Kronenberg Zev, Nolan Cillian, Porubsky David, Mokveld Tom, Rowell William J, Lee Sangjin, Dolzhenko Egor, Chang Pi-Chuan, Holt James M, Saunders Christopher T, Olson Nathan D, Steely Cody J, McGee Sean, Guarracino Andrea, Koundinya Nidhi, Harvey William T, Watkins W Scott, Munson Katherine M, Hoekzema Kendra, Chua Khi Pin, Chen Xiao, Fanslow Cairbre, Lambert Christine, Dashnow Harriet, Garrison Erik, Smith Joshua D, Lansdorp Peter M, Zook Justin M, Carroll Andrew, Jorde Lynn B, Neklason Deborah W, Quinlan Aaron R, Eichler Evan E, Eberle Michael A
PacBio, Menlo Park, CA, USA.
Department of Genome Sciences, University of Washington School of Medicine, Seattle, WA, USA.
Nat Methods. 2025 Aug;22(8):1669-1676. doi: 10.1038/s41592-025-02750-y. Epub 2025 Aug 4.
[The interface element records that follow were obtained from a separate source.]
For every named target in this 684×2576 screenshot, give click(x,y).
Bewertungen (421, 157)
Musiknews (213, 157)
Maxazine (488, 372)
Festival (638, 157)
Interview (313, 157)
Recent advances in genome sequencing have improved variant calling in complex regions of the human genome. However, it is difficult to quantify variant calling performance because existing standards often focus on specificity, neglecting completeness in difficult-to-analyze regions. To create a more comprehensive truth set, we used Mendelian inheritance in a large pedigree (CEPH-1463) to filter variants across PacBio high-fidelity (HiFi), Illumina and Oxford Nanopore Technologies platforms. This generated a variant map with over 4.7 million single-nucleotide variants, 767,795 insertions and deletions (indels), 537,486 tandem repeats and 24,315 structural variants, covering 2.77 Gb of the GRCh38 genome. This work adds ~200 Mb of high-confidence regions, including 8% more small variants, and introduces the first tandem repeat and structural variant truth sets for NA12878 and her family. As an example of the value of this improved benchmark, we retrained DeepVariant using these data to reduce genotyping errors by ~34%.
基因组测序的最新进展改进了人类基因组复杂区域的变异检测。然而,由于现有标准通常侧重于特异性,而忽略了难以分析区域的完整性,因此难以量化变异检测性能。为了创建一个更全面的真值集,我们利用一个大型家系(CEPH-1463)中的孟德尔遗传来筛选PacBio高保真(HiFi)、Illumina和牛津纳米孔技术平台上的变异。这生成了一个变异图谱,包含超过470万个单核苷酸变异、767,795个插入和缺失(indel)、537,486个串联重复以及24,315个结构变异,覆盖了GRCh38基因组的2.77Gb。这项工作增加了约200Mb的高置信度区域,包括多8%的小变异,并为NA12878及其家族引入了首个串联重复和结构变异真值集。作为这个改进基准价值的一个例子,我们使用这些数据重新训练了DeepVariant,将基因分型错误减少了约34%。